Créer, c’est jouer avec le temps, parfois en captant l’instant présent, parfois en révélant la mémoire des matières. J’aime autant l’élan du contemporain, l’audace des identités visuelles qui s’inscrivent dans leur époque, que la beauté des surfaces qui gardent une trace, des papiers qui se patinent, des couleurs qui évoluent avec la lumière. Rien n’est figé. Chaque création dialogue avec son époque, qu’elle s’inscrive dans la pureté d’une ligne actuelle ou qu’elle s’ancre dans une histoire plus profonde. Ce qui m’intéresse, c’est ce qui vibre, ce qui résonne, ce qui laisse une empreinte, qu’elle soit immédiate ou qu’elle se dévoile avec le temps.
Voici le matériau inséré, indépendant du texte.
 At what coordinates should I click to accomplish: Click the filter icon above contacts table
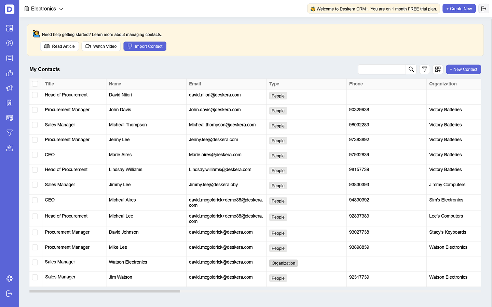424,69
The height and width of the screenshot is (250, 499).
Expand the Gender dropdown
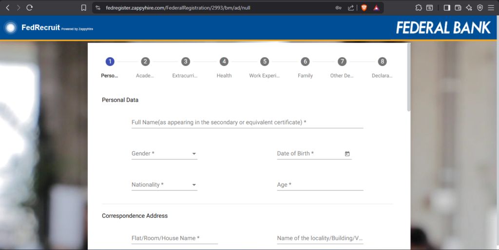(164, 154)
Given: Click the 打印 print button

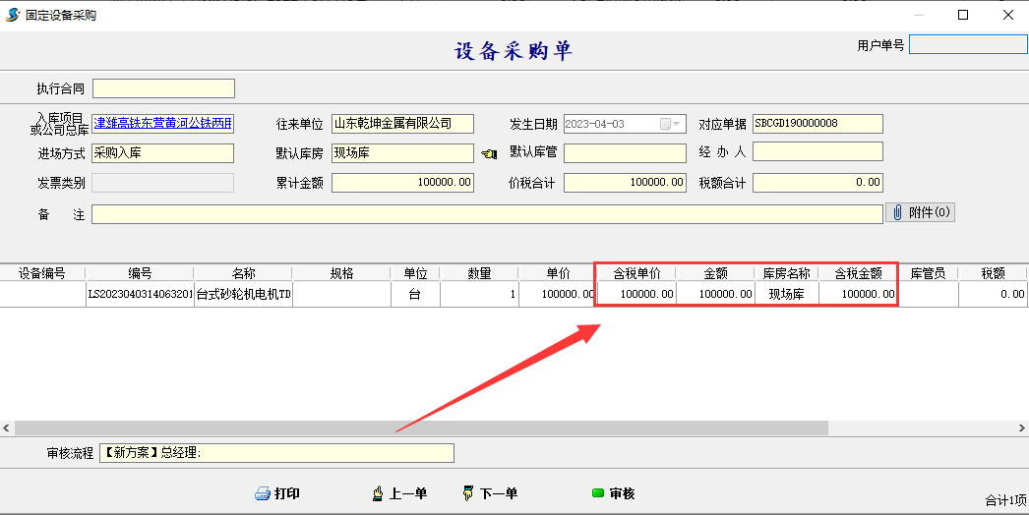Looking at the screenshot, I should (x=277, y=493).
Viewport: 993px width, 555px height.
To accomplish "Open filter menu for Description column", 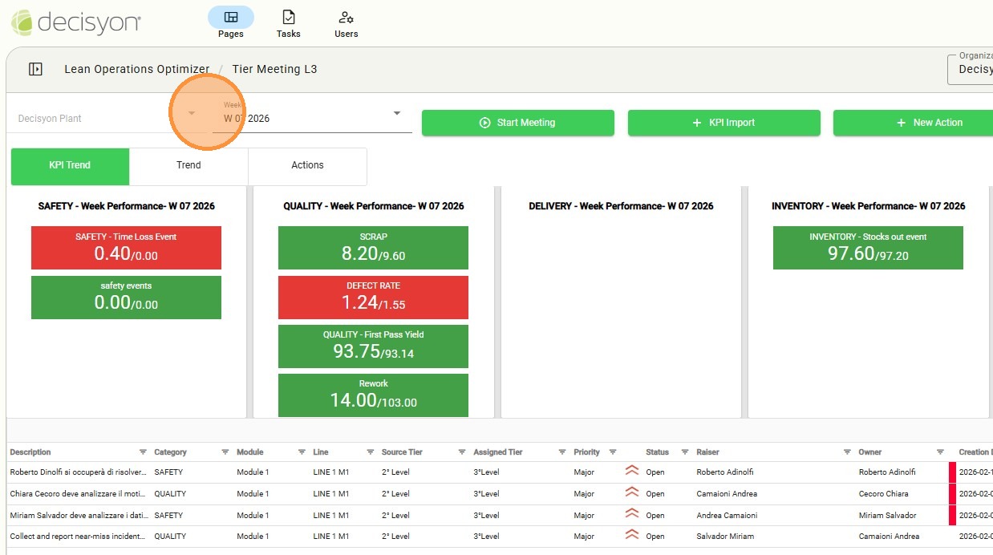I will (143, 452).
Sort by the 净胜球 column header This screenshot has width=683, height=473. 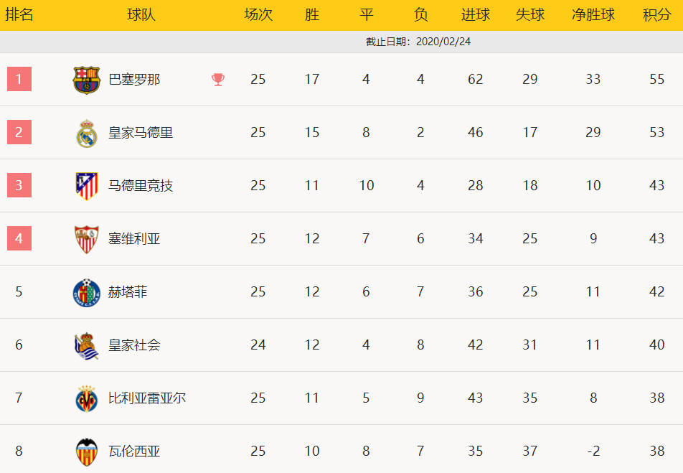pos(593,15)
Créer, c’est un vertige. Un moment suspendu où tout peut basculer d’un trait, d’une couleur, d’un détail. J’aime l’intensité de cette recherche, le frisson de l’équilibre entre trop et pas assez. Il y a un instant où l’œuvre prend vie, où elle cesse d’être une idée pour devenir une évidence. C’est ce moment que je poursuis dans chaque projet, cette étincelle où tout s’aligne.
Je refuse les surfaces lisses et les images sans aspérité, celles qui effacent le geste derrière une perfection figée. Car souvent, la beauté de l’art vient justement de cette transparence : voir la main à l’œuvre, percevoir l’intention derrière chaque trait, sentir la tension du mouvement dans le produit final. Ce qui m’intéresse, c’est ce qui vibre, ce qui vit, ce qui porte en lui l’énergie brute de la création.
Le vivant est une bibliothèque infinie d’idées, d’harmonies, de solutions. Chaque forme, chaque structure, chaque motif existe pour une raison, perfectionné par l’équilibre du monde naturel. Observer, comprendre, traduire cette intelligence organique, c’est puiser dans une source inépuisable d’inspiration. Dans mon travail, il ne s’agit pas seulement de représenter la nature, mais d’apprendre d’elle : capter ses rythmes, ses structures, sa façon de s’adapter et de se transformer. Créer avec le vivant, c’est concevoir autrement, avec une approche qui cherche le juste équilibre entre esthétique et sens.